"""

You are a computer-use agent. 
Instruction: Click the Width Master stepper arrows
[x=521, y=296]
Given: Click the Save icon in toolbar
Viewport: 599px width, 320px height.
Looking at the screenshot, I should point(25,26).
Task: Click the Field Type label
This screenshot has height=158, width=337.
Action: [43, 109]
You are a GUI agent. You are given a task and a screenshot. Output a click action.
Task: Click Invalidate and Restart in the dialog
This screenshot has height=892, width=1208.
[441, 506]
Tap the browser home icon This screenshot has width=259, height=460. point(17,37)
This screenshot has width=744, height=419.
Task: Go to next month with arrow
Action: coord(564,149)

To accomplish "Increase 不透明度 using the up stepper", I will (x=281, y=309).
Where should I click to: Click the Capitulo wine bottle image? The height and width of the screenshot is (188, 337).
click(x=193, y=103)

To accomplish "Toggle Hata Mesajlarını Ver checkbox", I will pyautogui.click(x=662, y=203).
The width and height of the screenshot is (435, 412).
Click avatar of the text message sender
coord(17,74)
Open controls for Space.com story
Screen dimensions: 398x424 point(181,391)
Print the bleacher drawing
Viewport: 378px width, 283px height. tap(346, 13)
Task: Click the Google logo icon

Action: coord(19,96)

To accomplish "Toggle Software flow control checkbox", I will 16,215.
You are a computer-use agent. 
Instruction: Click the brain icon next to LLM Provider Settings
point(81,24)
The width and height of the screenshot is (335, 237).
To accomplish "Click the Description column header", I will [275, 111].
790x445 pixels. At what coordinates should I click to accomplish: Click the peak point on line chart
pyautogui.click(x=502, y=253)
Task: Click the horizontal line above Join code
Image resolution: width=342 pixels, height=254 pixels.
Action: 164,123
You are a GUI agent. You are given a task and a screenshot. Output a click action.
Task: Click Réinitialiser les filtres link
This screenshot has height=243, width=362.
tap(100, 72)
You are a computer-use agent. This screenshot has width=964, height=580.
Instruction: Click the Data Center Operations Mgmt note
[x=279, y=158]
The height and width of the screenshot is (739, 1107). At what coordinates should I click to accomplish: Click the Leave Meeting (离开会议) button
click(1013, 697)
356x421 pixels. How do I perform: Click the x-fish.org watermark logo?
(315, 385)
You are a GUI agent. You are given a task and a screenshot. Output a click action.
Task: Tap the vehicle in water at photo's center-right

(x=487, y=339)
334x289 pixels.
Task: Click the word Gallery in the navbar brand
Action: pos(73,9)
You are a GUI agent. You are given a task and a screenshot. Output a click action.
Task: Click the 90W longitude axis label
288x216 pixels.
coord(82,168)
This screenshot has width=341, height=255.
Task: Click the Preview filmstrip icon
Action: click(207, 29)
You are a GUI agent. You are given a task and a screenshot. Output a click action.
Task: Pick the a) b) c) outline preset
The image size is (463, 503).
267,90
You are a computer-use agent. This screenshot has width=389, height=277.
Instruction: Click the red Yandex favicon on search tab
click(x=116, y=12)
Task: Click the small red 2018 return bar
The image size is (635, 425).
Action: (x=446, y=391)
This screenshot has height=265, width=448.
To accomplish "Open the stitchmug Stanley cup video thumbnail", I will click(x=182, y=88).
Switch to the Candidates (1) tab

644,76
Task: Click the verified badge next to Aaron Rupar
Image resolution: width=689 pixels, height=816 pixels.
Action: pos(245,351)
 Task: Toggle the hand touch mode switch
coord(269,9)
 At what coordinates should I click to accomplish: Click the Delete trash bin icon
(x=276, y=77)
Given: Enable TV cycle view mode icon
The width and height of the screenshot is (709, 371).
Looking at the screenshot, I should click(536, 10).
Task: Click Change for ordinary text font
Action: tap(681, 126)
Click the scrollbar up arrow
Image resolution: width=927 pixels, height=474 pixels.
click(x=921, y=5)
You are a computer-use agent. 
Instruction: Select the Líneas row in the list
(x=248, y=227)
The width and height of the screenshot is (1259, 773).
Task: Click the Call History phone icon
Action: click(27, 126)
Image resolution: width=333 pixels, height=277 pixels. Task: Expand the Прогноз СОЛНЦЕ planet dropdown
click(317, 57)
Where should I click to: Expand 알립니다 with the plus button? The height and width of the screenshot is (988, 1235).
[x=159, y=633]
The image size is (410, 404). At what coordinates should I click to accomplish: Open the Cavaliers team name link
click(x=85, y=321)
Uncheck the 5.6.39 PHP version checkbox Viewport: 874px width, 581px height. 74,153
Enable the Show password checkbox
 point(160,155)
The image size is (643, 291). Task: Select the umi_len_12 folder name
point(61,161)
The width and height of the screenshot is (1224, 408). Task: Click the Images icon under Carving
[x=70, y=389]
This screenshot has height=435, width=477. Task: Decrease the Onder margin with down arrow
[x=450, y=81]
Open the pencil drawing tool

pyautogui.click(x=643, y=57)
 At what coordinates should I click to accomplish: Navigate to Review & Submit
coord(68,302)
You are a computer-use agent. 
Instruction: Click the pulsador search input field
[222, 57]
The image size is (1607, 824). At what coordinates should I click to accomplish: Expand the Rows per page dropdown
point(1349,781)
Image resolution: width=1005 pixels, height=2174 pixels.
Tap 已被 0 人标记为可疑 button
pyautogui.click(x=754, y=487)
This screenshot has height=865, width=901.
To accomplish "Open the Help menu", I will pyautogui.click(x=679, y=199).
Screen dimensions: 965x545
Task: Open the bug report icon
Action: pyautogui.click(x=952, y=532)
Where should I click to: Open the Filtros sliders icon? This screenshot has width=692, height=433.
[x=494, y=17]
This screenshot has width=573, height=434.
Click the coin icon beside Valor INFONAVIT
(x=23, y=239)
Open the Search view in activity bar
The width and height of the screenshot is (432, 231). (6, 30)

"""

Work order:
Which lines hold the word "label"? Return all of them from the records above.

Answer to the exercise:
Task: Click the Field Type label
Task: Click the 90W longitude axis label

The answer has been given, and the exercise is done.